This is the area where our belief in the gospel guides us. As Elder James E. Talmage said, "Religion without morality, professions of godliness without charity, church-membership without adequate responsibility as to individual conduct in daily life, are but as sounding brass and tinkling cymbals - noise without music, the words without the spirit of prayer." (The Articles of Faith, p. 429.)
What does the ethical person and the Christian society do when faced with the ascension of evil? The answer is, we do what we can. The gospel's message is one of individual responsibility. We must believe that what we do matters - that we can make a difference, not only in our own lives, but in the lives of those around us.
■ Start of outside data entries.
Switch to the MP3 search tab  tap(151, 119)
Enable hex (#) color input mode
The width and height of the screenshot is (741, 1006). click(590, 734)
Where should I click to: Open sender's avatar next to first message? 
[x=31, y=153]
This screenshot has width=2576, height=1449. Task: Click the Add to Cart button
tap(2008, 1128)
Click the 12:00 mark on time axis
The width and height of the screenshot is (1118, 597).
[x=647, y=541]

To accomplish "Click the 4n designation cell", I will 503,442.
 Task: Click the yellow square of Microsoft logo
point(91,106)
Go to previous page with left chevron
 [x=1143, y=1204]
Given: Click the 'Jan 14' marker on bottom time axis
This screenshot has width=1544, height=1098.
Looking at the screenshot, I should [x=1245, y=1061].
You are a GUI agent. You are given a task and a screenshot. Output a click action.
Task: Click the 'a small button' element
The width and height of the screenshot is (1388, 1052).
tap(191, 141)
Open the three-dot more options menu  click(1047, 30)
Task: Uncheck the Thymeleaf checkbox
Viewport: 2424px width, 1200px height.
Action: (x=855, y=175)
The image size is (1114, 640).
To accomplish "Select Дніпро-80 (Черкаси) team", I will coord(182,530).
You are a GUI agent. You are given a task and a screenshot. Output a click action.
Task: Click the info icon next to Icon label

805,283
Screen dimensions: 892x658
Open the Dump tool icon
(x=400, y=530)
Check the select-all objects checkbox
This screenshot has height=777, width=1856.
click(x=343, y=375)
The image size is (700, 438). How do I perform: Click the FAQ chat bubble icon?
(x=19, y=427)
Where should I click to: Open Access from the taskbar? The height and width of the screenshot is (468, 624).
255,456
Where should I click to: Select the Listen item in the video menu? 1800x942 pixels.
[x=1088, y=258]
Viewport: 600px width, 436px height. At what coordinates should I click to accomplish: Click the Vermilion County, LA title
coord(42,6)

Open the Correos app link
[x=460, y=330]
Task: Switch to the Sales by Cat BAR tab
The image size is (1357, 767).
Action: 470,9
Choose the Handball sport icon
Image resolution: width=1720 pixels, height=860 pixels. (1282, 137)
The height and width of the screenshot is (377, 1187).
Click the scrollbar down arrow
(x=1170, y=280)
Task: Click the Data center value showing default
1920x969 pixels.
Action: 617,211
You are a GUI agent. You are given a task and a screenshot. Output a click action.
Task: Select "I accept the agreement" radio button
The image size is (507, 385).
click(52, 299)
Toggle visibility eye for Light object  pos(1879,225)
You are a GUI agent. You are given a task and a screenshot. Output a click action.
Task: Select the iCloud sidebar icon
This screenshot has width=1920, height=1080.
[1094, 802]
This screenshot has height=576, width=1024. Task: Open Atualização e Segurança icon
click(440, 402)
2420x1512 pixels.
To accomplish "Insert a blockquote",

Edward Everett Hale penned an often-quoted credo that bears remembering:
I am only one,
But still I am one.
I cannot do everything,
But still I can do something;
And because I cannot do everything
I will not refuse to do the something that I can do.
For the Lend-a-Hand Society.
One hundred sixty-one years ago, when the world's parameters were much narrower than ours today, the Lord instructed Joseph Smith, "And remember in all things the poor and the needy, the sick and the afflicted, for he that doeth not these things, the same is not my disciple." (D&C 52:40.) The times may have changed but the message is the same, repeated by succeeding prophets.
In our day, President Ezra Taft Benson reminded the Church: "The Lord Jesus Christ liberated man from the world by the pure gospel of love. He demonstrated that man, through the love of God and through kindness and charity to his fellows, could achieve his highest potential. He lived
the plain and sure doctrine of service,
of doing good to all men - friends and enemies alike." (Teachings of Ezra Taft Benson, p. 275.)
We don't need images from afar to remind us that we have problems close at home to resolve, people within our own neighborhood who are in need of our assistance.
That our neighborhood in this technological age is expanding complicates our responsibility, but does not diminish it.